Sketch-and-Project Meets Newton Method: Global $\mathcal O(k^{-2})$ Convergence with Low-Rank Updates
Slavomír Hanzely
TL;DR
This work addresses scalable second-order optimization for convex, self-concordant objectives by introducing SGN, a Sketchy Global Newton method that operates in random low-rank subspaces. SGN unifies sketch-and-project, subspace Newton, and subspace regularized Newton updates, delivering a global ${O}(k^{-2})$ convergence rate while keeping per-iteration costs at ${O}(d\tau^2)$ (and ${O}(1)$ when $\tau=1$). It additionally provides a fast local linear convergence independent of conditioning and a global linear convergence regime under relative smoothness/convexity, all under affine-invariant geometric assumptions.

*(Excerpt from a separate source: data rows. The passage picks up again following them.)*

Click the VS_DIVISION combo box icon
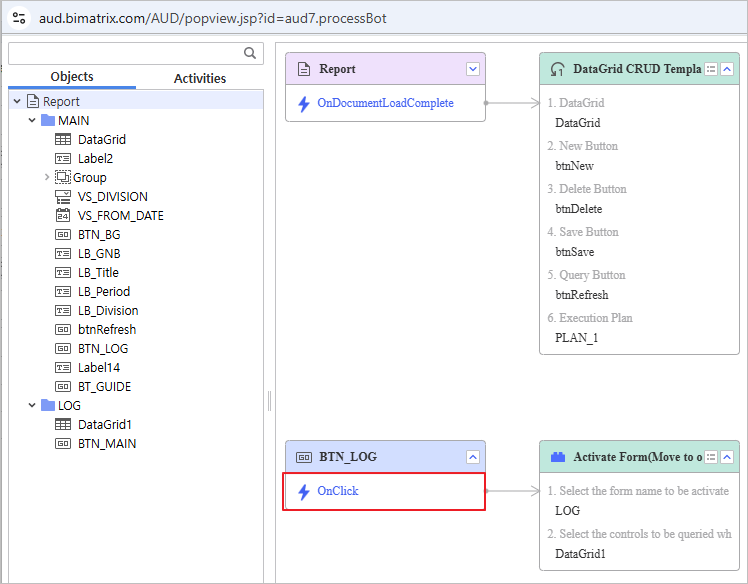The width and height of the screenshot is (748, 584). click(x=63, y=196)
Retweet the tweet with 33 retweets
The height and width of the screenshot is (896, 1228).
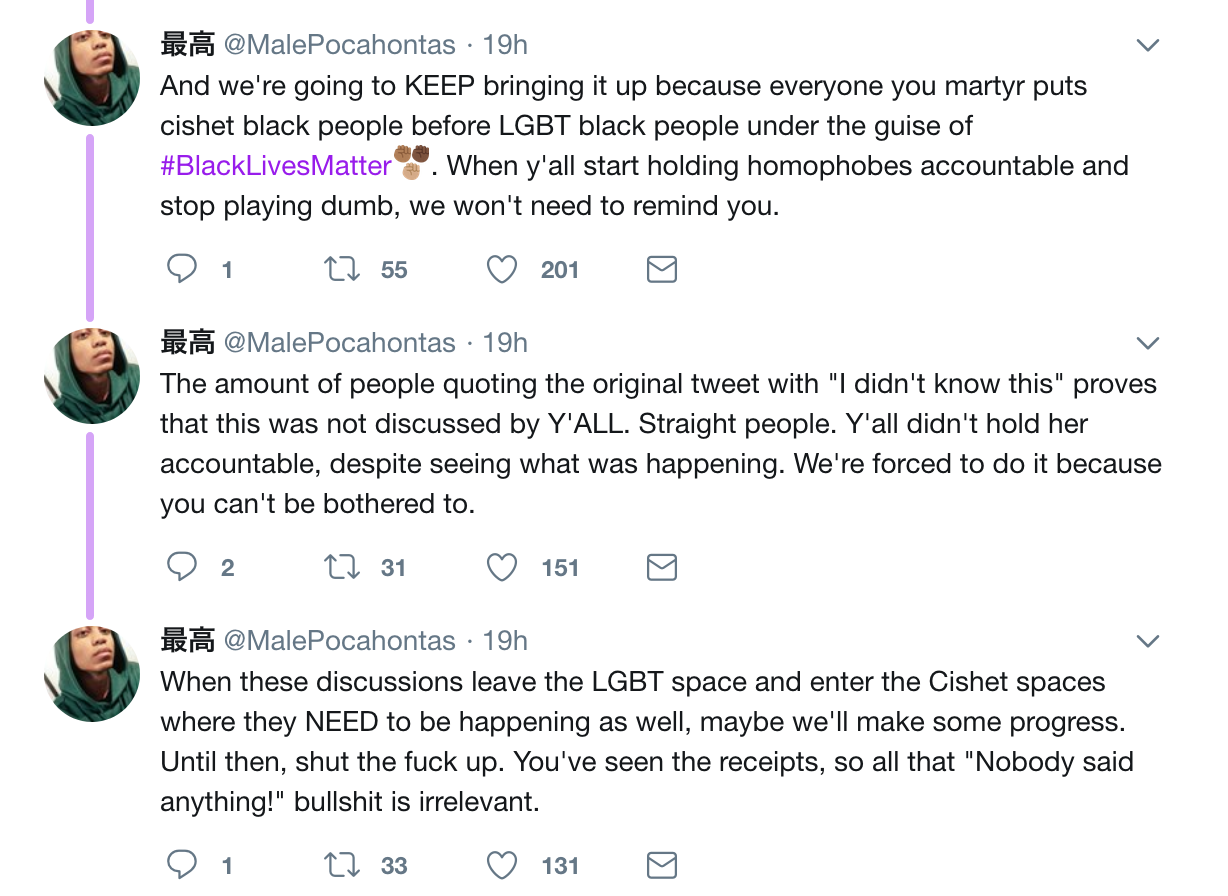tap(342, 865)
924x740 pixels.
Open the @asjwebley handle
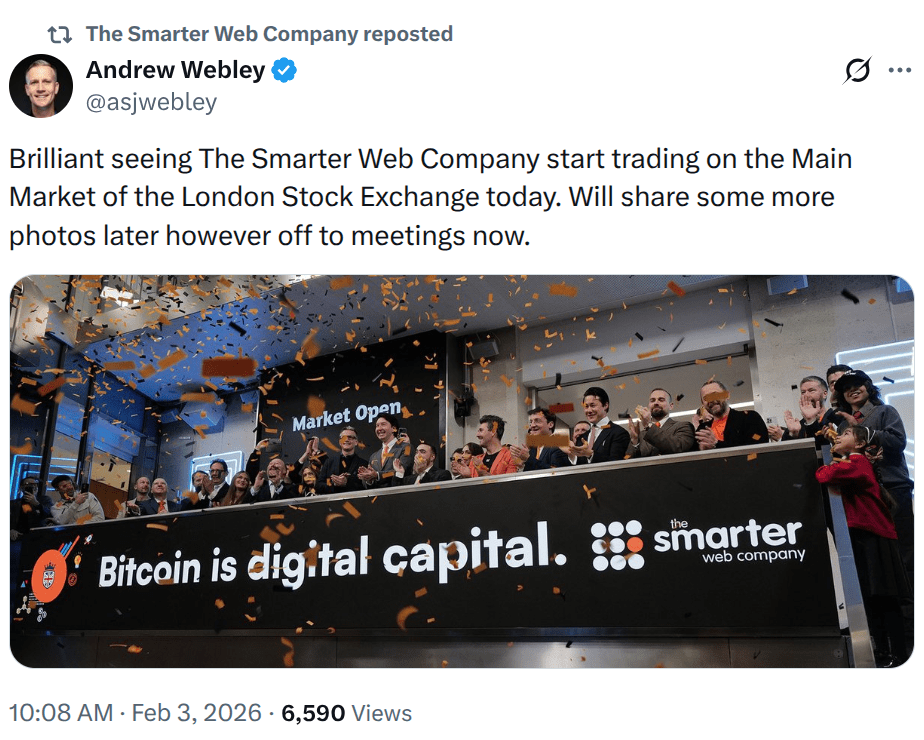point(151,102)
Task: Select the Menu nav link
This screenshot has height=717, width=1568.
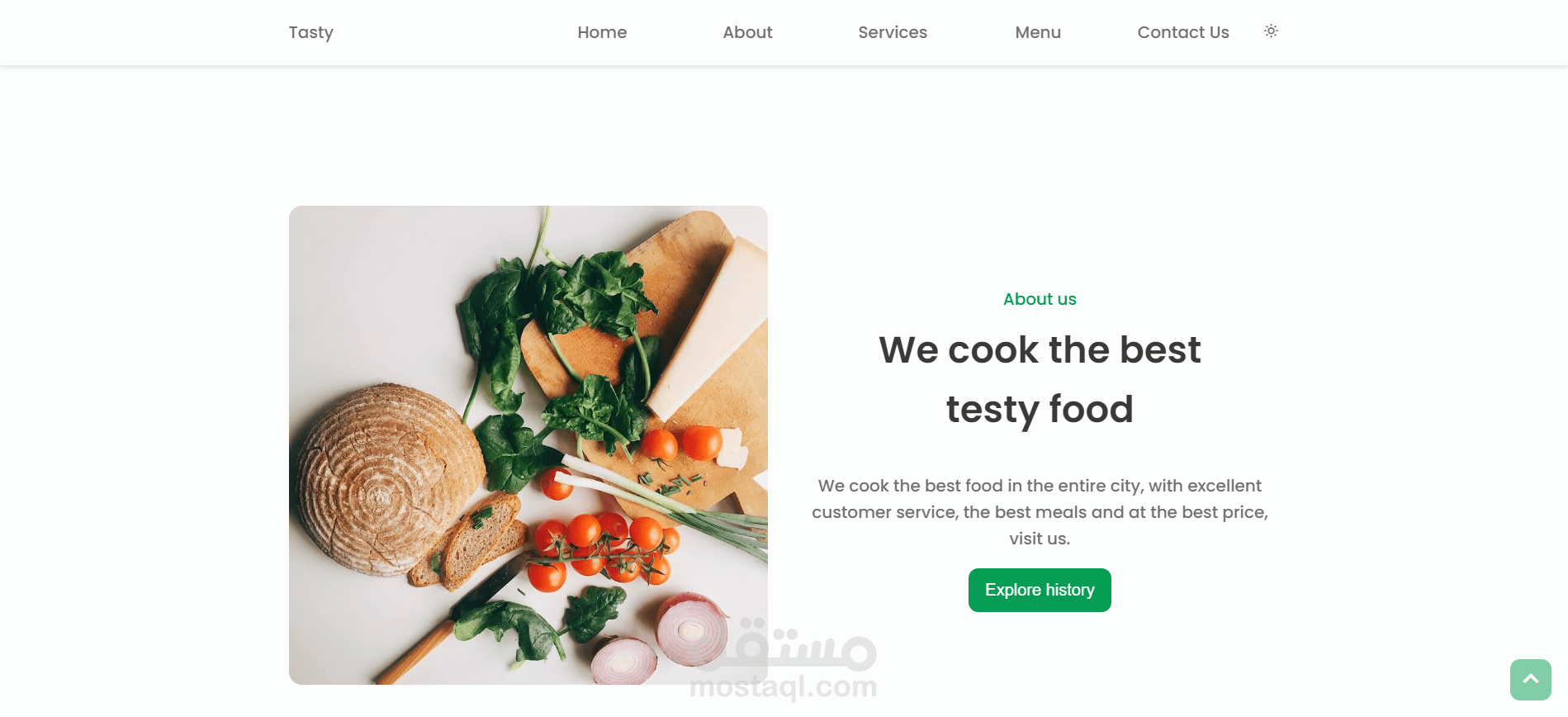Action: click(x=1038, y=32)
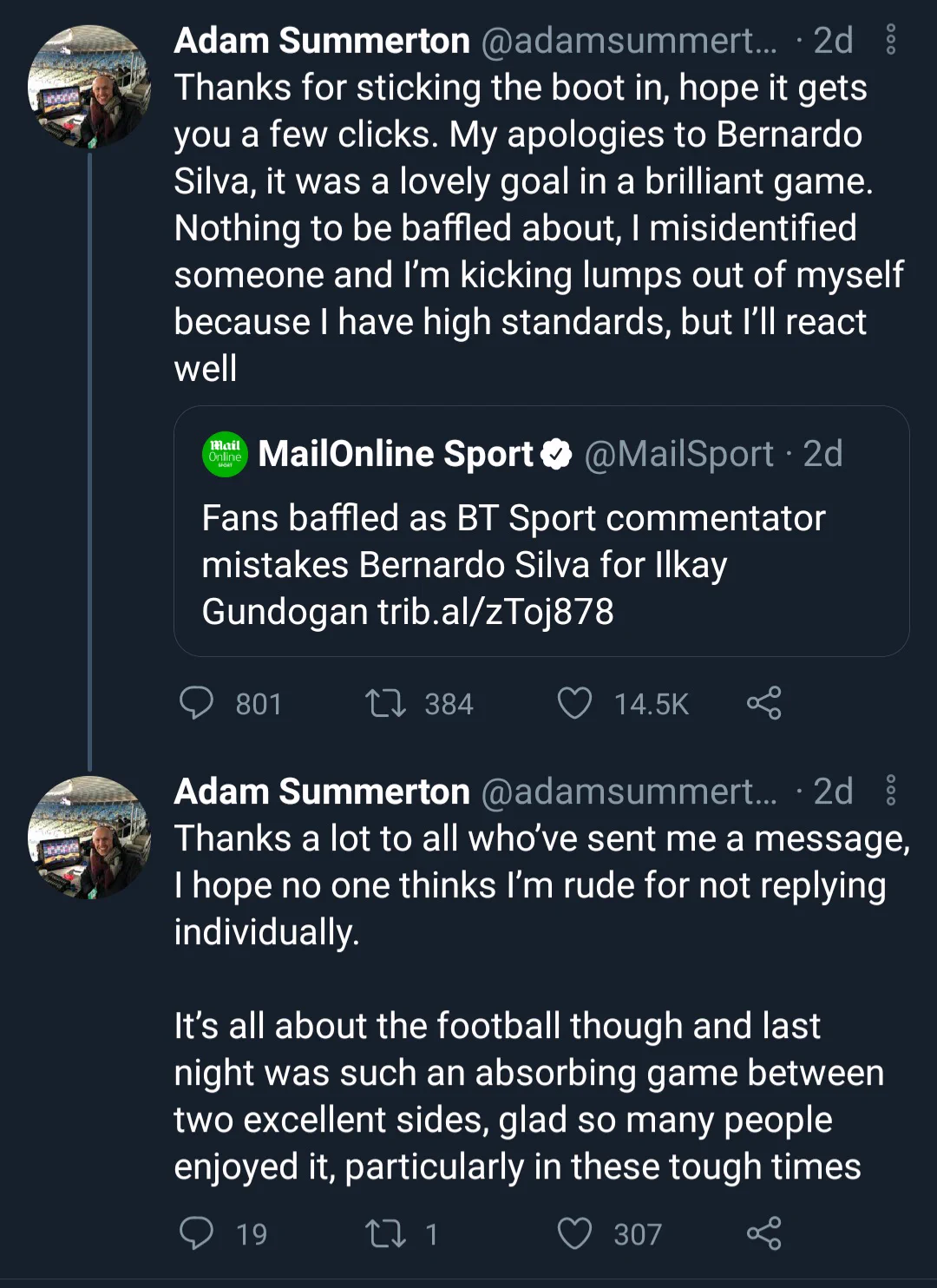This screenshot has height=1288, width=937.
Task: Reply to the tweet with 19 replies
Action: (196, 1233)
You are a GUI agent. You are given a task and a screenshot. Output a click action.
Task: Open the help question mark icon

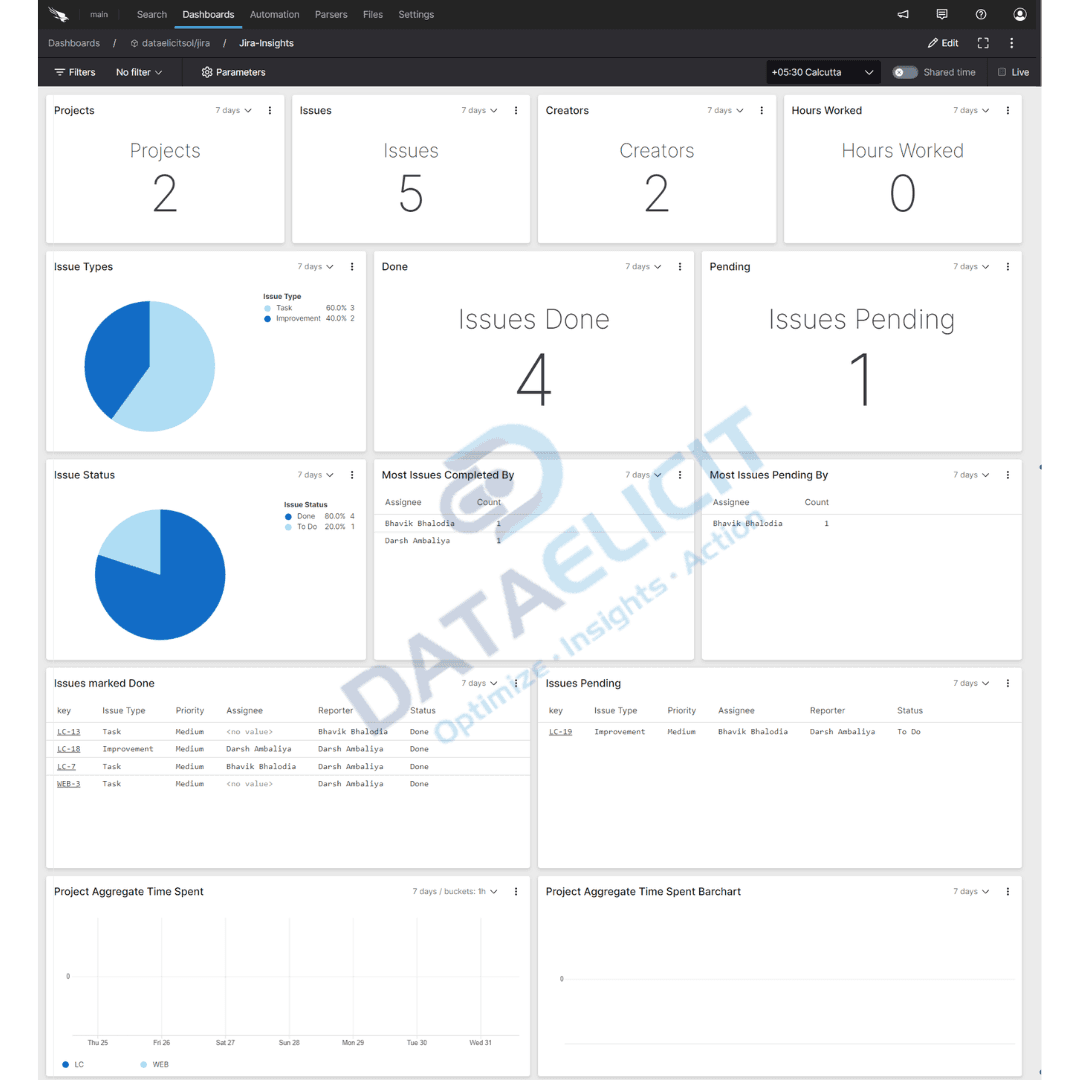980,14
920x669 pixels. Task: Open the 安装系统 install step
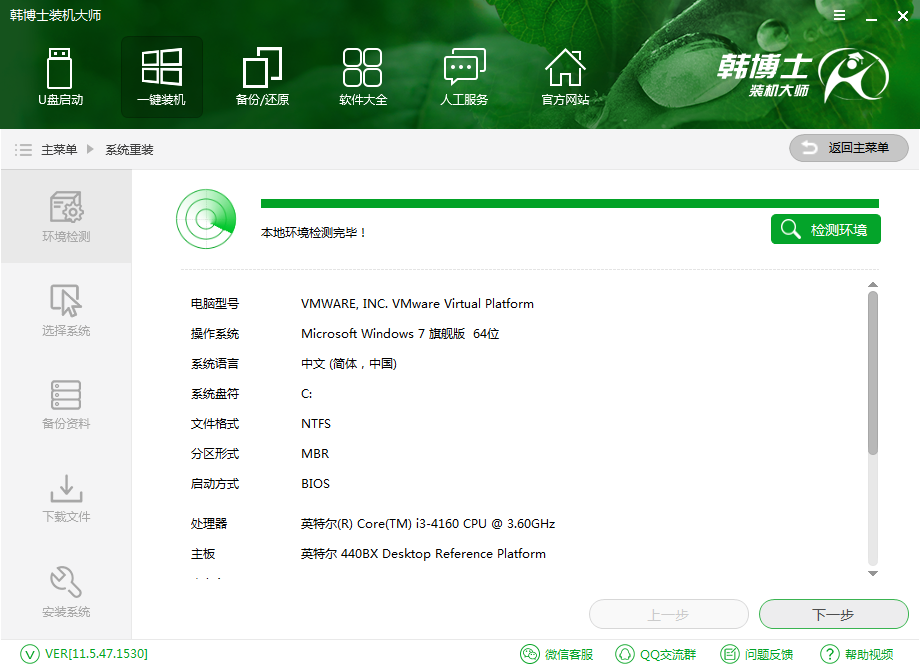click(x=66, y=590)
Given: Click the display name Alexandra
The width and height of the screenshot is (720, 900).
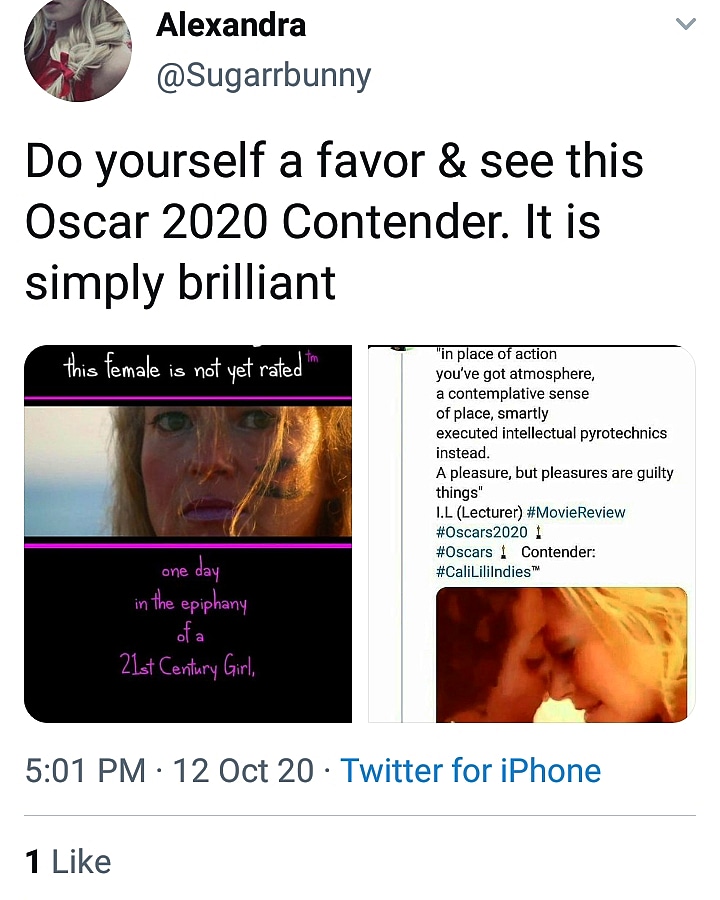Looking at the screenshot, I should point(231,25).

Empirical results on LIBSVM logistic-loss problems corroborate the theory, showing SGN can match or approach the performance of state-of-the-art Newton-like methods with substantially cheaper updates, highlighting its practical impact for large-scale machine learning.
Abstract
In this paper, we propose the first sketch-and-project Newton method with fast $\mathcal O(k^{-2})$ global convergence rate for self-concordant functions. Our method, SGN, can be viewed in three ways: i) as a sketch-and-project algorithm projecting updates of Newton method, ii) as a cubically regularized Newton ethod in sketched subspaces, and iii) as a damped Newton method in sketched subspaces. SGN inherits best of all three worlds: cheap iteration costs of sketch-and-project methods, state-of-the-art $\mathcal O(k^{-2})$ global convergence rate of full-rank Newton-like methods and the algorithm simplicity of damped Newton methods. Finally, we demonstrate its comparable empirical performance to baseline algorithms.